Previous Seed Projects

Electronic, Transport, and Defect Properties of Low-Dimensional Ferroelectric Systems from First-Principles

Vitaly Alexandrov (Chemical and Biomolecular Engineering)

Recent advances in nanoscale manufacturing of oxide ferroelectric devices have spawned a great deal of fundamental research aimed to further enhance device functionality. The ferroelectric oxides such as perovskites have a broad range of applications, for instance, in ferroelectric-based memory technology owing to the polarization hysteresis effect. A particularly interesting area is ferroelectric field-effect transistors (FeFETs) in which a ferroelectric substrate used as a gate dielectric is coupled with other semiconductor materials such as graphene or molybdenum disulfide (MoS2).
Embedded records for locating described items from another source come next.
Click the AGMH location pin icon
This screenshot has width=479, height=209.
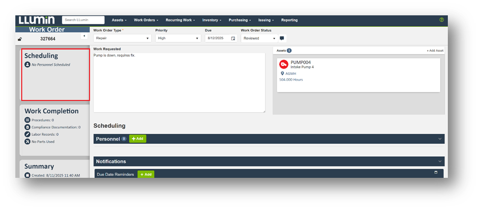[x=282, y=73]
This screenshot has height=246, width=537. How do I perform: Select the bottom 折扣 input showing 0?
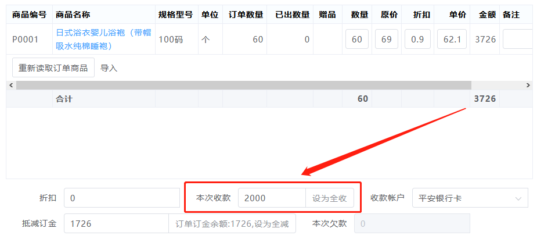tap(122, 198)
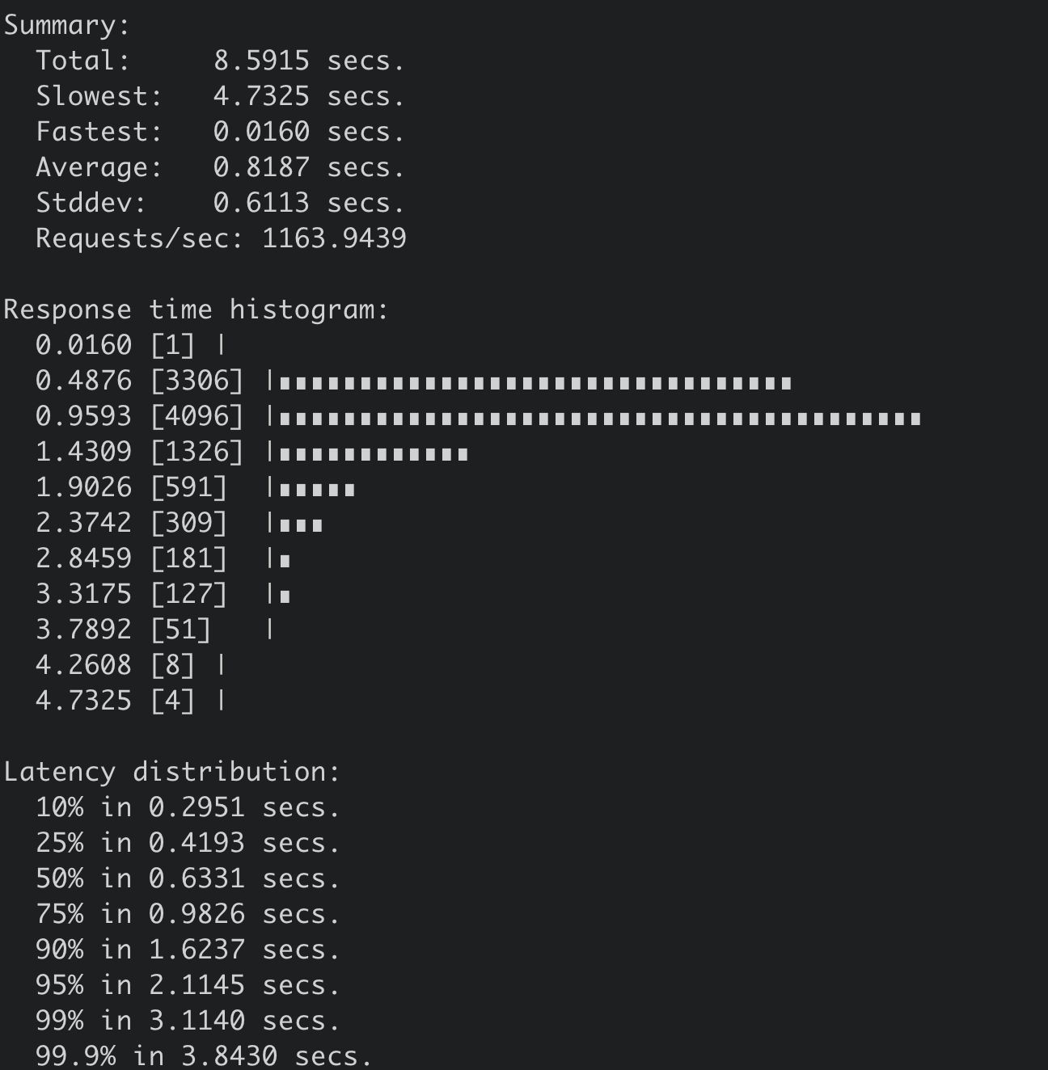The height and width of the screenshot is (1070, 1048).
Task: Click the Latency distribution heading
Action: click(x=171, y=772)

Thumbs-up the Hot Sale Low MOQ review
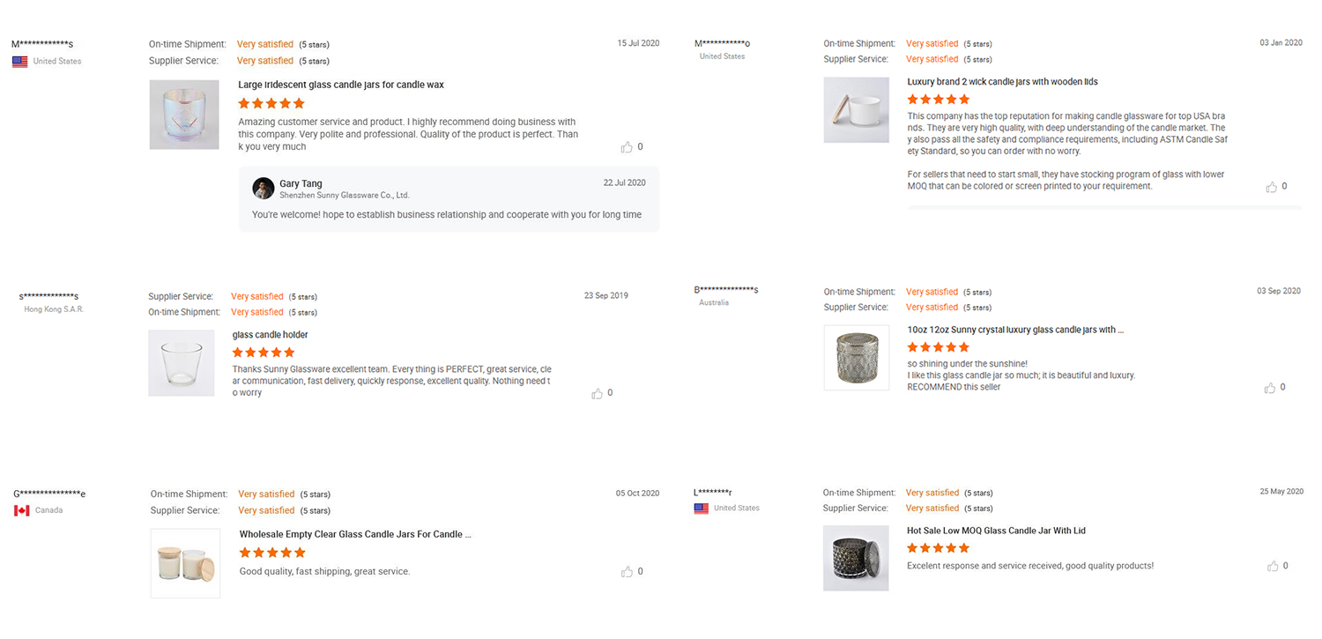1272,566
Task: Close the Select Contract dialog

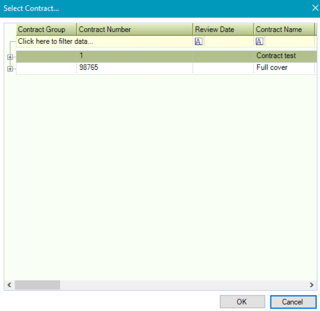Action: [315, 8]
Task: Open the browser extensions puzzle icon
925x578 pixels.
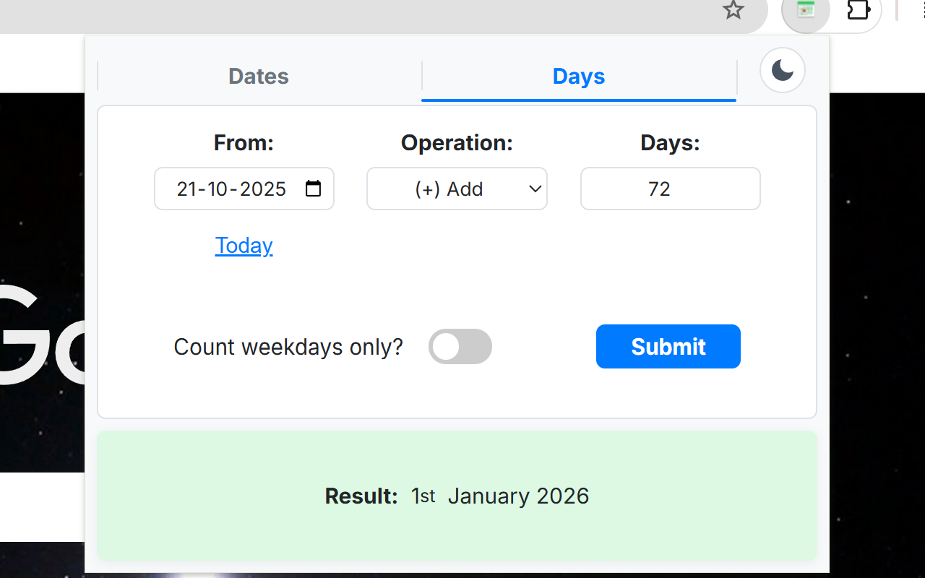Action: click(858, 11)
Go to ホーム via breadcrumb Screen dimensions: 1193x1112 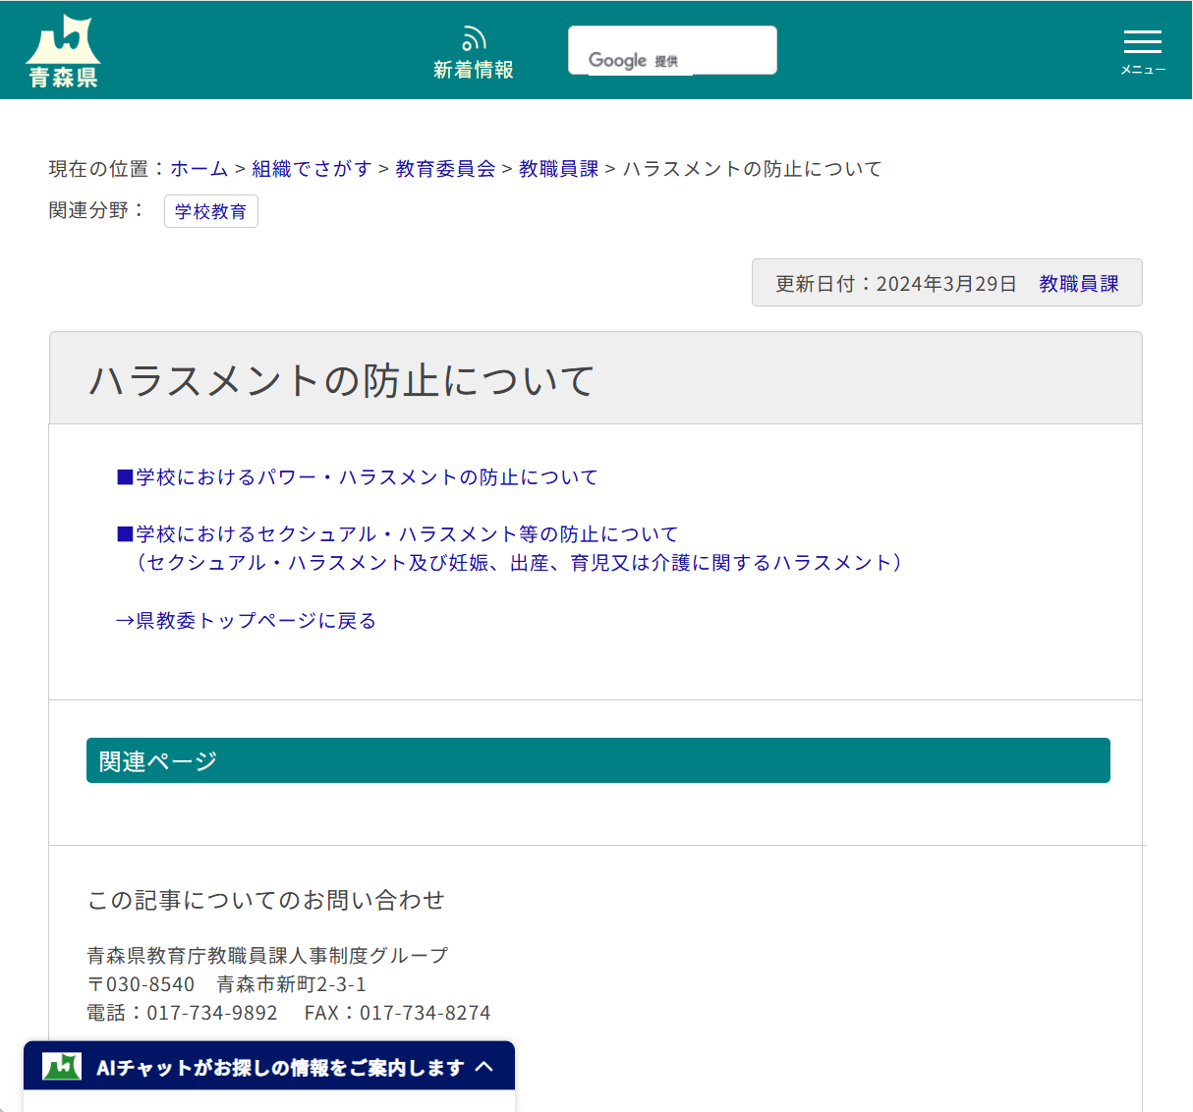coord(198,168)
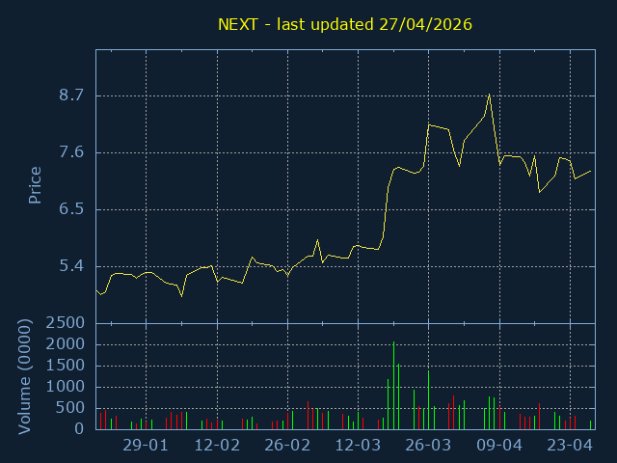
Task: Select the 09-04 date label
Action: [x=499, y=446]
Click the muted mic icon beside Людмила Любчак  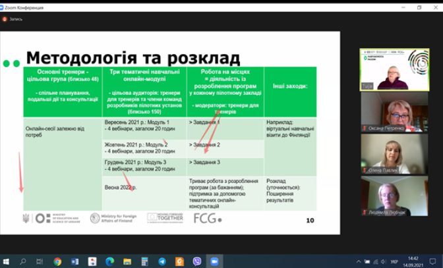point(365,212)
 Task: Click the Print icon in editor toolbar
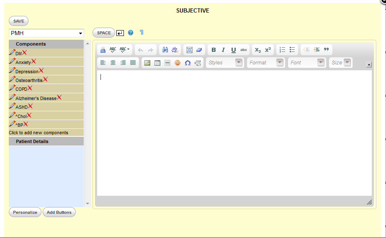click(103, 50)
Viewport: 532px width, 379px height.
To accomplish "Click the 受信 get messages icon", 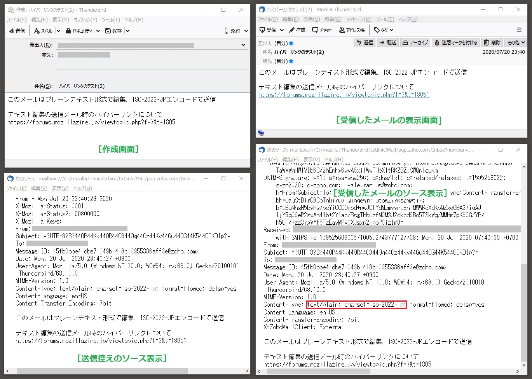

In these devices, the switching between the high (“ON”) and low (“OFF”) conductivity states of an ad-film can be achieved by tuning the polarization of a ferroelectric substrate through the application of a necessary gate voltage.

The control over field-induced polarization switching cannot be achieved without detailed understanding of the role of atomistic effects on polarization reversal such as interfacial (electro)-chemical reactions and structural defects in the bulk and at surfaces of a ferroelectric material. The degree to which various defects can affect ferroelectric properties and their role in mediating polarization switching are still not completely understood. For example, it is recognized that the migration of oxygen vacancies may contribute considerably to the leakage current even in the OFF state and the overall resistance degradation. On the other hand, it was recently demonstrated that point defects such as oxygen vacancies might play a key role in the emergence of room-temperature ferroelectricity at the scale of a few nanometers in otherwise non-ferroelectric SrTiO3 crystal or in the emergence of ferromagnetism at nonmagnetic ferroelectric PbTiO3 surfaces. In this proposal we aim to establish a better molecular-scale understanding of the relationship between ferroelectricity and crystal defects and how the interplay between polarization and interfacial properties impacts electronic behavior of ferroelectric-based heterostructures using first-principles density-functional-theory modeling.